- Saved entries
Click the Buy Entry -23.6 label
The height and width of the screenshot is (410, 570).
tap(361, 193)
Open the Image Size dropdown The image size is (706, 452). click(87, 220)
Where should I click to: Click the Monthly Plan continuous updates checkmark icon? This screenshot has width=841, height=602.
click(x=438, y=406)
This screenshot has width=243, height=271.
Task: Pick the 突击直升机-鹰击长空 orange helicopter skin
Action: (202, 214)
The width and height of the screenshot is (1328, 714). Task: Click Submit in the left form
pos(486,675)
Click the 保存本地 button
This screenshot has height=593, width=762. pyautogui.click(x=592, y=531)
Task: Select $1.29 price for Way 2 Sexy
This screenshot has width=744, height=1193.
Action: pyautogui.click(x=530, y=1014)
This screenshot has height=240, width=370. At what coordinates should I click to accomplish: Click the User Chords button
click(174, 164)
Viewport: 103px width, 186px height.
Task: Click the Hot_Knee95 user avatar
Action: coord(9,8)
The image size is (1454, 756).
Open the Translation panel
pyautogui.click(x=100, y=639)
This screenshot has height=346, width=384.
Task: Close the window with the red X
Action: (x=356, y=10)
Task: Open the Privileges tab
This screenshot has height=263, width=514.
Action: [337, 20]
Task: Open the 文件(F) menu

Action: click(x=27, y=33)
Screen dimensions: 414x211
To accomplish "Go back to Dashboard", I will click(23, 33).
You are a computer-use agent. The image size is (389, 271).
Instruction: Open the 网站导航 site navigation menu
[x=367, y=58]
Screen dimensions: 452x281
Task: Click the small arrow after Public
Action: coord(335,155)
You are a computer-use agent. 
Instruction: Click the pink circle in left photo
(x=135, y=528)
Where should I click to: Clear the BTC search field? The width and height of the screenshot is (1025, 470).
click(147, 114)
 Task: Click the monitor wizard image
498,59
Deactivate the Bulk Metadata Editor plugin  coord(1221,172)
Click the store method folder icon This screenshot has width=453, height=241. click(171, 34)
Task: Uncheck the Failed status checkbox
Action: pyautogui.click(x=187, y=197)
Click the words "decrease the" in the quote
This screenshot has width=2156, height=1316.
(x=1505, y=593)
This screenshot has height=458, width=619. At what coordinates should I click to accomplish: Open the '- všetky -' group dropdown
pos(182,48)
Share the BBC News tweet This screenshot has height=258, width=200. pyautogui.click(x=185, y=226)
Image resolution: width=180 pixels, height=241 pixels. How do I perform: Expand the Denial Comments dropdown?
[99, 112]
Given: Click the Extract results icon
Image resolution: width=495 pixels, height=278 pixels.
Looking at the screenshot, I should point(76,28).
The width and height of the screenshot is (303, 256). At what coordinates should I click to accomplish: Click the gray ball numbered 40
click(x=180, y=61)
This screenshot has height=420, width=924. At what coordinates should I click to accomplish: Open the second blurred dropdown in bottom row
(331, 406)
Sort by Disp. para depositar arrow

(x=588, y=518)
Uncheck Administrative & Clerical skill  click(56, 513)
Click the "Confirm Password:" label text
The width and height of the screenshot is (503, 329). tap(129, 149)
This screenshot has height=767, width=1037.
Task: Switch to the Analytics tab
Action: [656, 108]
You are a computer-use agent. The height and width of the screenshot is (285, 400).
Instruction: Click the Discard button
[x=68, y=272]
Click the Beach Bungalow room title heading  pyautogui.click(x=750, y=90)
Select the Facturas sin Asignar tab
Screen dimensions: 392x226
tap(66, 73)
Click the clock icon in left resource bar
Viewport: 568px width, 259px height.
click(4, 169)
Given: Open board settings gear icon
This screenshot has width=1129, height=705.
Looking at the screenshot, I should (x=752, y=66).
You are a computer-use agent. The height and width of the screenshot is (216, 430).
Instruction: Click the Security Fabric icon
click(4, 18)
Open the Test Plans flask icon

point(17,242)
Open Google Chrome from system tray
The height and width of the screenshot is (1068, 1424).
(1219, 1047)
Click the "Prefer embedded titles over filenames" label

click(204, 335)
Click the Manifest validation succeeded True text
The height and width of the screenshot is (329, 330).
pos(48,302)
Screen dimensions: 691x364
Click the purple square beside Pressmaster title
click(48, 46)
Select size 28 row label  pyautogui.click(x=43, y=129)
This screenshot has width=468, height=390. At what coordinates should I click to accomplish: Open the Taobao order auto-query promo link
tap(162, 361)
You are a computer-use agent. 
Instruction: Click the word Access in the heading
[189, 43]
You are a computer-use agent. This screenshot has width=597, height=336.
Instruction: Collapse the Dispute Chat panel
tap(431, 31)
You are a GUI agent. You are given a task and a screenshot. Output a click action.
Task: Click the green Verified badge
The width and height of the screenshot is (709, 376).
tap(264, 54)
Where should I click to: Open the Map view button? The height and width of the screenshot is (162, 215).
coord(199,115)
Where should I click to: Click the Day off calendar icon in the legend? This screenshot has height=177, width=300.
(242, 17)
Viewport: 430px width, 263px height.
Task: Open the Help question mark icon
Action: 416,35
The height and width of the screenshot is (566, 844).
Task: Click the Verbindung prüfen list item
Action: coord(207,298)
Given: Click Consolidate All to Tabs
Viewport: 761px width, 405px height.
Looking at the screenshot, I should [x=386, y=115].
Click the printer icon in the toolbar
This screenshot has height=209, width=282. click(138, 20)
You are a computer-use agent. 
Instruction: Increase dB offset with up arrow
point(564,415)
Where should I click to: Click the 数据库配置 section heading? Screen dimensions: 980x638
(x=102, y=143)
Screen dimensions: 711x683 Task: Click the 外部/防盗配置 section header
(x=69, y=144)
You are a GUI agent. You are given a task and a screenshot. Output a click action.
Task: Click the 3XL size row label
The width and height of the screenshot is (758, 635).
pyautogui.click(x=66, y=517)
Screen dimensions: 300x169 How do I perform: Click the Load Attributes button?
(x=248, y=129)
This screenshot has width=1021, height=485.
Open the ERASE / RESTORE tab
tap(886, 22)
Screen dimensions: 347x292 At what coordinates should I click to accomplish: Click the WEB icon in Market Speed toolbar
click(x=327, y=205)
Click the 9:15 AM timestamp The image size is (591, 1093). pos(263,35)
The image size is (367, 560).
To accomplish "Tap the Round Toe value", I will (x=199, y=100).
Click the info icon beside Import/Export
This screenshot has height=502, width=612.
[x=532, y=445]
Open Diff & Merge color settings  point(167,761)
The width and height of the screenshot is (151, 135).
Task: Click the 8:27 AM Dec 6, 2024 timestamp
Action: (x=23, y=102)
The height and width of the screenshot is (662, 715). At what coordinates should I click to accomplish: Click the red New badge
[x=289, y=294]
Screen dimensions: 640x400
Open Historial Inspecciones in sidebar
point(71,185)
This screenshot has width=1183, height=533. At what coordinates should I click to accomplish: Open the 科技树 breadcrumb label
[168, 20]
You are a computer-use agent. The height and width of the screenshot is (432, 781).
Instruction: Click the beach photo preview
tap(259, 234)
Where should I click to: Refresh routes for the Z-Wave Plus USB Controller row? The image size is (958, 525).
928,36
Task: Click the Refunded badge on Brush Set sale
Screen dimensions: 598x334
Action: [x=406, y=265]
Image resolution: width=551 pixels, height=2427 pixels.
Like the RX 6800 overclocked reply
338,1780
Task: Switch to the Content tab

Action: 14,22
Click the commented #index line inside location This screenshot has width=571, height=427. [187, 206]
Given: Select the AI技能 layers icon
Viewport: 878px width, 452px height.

- Your instructions
Each line from the one holding "Open Historial Inspecciones in sidebar" down to the end of the records above is to be repeated exactly; no other line belongs in the reply.

- Your response
Open Historial Inspecciones in sidebar
point(71,185)
This screenshot has width=1183, height=533. At what coordinates should I click to accomplish: Open the 科技树 breadcrumb label
[168, 20]
You are a computer-use agent. The height and width of the screenshot is (432, 781).
Instruction: Click the beach photo preview
tap(259, 234)
Where should I click to: Refresh routes for the Z-Wave Plus USB Controller row? The image size is (958, 525).
928,36
Task: Click the Refunded badge on Brush Set sale
Screen dimensions: 598x334
Action: [x=406, y=265]
Image resolution: width=551 pixels, height=2427 pixels.
Like the RX 6800 overclocked reply
338,1780
Task: Switch to the Content tab

Action: 14,22
Click the commented #index line inside location This screenshot has width=571, height=427. [187, 206]
Given: Select the AI技能 layers icon
Viewport: 878px width, 452px height.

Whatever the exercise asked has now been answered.